Will WeWork’s New Meatless Expense Policy Backfire?

Will WeWork’s New Meatless Expense Policy Backfire?

The flexible office startup WeWork told its 6,000 employees last week that it would no longer pay for any red meat, poultry, or pork at company events or allow employees to expense meat meals, Bloomberg reported:

In an email to employees this week outlining the new policy, co-founder Miguel McKelvey said the firm’s upcoming internal “Summer Camp” retreat would offer no meat options for attendees. “New research indicates that avoiding meat is one of the biggest things an individual can do to reduce their personal environmental impact,” said McKelvey in the memo, “even more than switching to a hybrid car.” Individuals requiring “medical or religious” allowances are being referred to the company’s policy team to discuss options. A WeWork spokeswoman confirmed the contents of the memo.

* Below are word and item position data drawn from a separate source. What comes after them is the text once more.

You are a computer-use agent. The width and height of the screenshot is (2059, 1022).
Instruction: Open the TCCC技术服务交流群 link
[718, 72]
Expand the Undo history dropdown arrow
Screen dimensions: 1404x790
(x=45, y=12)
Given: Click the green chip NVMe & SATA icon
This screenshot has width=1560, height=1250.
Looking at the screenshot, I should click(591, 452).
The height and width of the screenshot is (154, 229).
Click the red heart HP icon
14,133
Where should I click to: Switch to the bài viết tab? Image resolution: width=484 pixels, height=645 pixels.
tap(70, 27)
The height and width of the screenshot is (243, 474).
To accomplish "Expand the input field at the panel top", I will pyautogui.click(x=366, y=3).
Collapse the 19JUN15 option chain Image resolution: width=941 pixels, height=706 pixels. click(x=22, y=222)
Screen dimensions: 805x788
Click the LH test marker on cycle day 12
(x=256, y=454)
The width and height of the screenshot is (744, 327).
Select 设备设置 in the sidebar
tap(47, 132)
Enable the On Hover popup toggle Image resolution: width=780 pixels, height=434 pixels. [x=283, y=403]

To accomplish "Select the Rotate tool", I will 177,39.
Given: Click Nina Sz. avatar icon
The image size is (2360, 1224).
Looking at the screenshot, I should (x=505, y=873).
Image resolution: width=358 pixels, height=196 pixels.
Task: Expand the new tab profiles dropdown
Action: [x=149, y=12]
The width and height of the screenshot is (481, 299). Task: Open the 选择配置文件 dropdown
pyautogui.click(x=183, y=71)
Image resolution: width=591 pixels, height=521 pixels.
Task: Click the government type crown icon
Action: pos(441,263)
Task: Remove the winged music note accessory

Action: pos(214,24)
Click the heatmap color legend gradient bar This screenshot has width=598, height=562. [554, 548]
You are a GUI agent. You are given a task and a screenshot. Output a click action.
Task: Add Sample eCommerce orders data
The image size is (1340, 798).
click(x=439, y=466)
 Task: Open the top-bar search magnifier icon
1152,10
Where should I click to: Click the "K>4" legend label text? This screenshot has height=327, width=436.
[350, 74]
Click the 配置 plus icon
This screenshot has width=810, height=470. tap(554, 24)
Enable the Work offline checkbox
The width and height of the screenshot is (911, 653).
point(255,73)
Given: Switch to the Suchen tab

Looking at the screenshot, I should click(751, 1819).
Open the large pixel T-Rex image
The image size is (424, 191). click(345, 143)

Other startups have adopted no-meat policies, but these companies are predominantly makers of health and lifestyle products, which attract a specific set of customers and employees whose values and interests align with those policies. WeWork, by comparison, is a growing player in the global commercial real estate business with offices in 76 cities around the world. As such, Felix Salmon comments at Slate, the policy of banning meat (but not fish or eggs) at company-provided meals will likely “cause a ridiculous amount of agita for its frontline staffers and, especially, the benighted HR folks tasked with enforcing the policy.” He also criticizes the policy as internally incoherent when measured against its own stated purpose:

It bans lamb, for instance, and it bans chicken, but it doesn’t ban eggs. Eggs cause just as much environmental damage as chickens do, and much less than lamb does. It’s hard to see much environmental logic in a policy that’s fine with factory-farmed salmon but that forbids people from eating pigeon. (There are far too many pigeons in the world, eat as many as you want.)

Culturally, too, the policy makes little sense. If office managers want to serve delicious and healthy vegetarian food for their employees, that’s fantastic, but the ease of doing so, and the degree to which those employees will embrace the meal, varies wildly from city to city and from country to country.

Accordingly, Salmon doesn’t buy McKelvey’s claim that this policy is about reducing WeWork’s environmental impact, which he argues it could do much more effectively in other ways. Instead, he sees it as a form of virtue signaling or “performative vegetarianism.”

Companies everywhere are putting more emphasis on signaling their values to candidates and customers—moves that are being rewarded in the market in ways they never were before. With that in mind, Bloomberg View columnist Virginia Postrel can see the logic behind WeWork adopting this policy as a matter of branding:

Nothing says “We’re a tribe” like food taboos. Dietary restrictions establish boundaries and define identity. Think of kosher food and Jews, halal meat and Muslims, vegetarianism and Brahmins — or the cultural differences between completely secular vegans and paleo diet devotees. …

With its logistical nightmares, the meat ban represents a costly signal that the company is special. Its very peculiarity is its strength. One way to make what is in effect just another real estate company look culturally distinctive — cool, even — is to adopt a tribal food policy.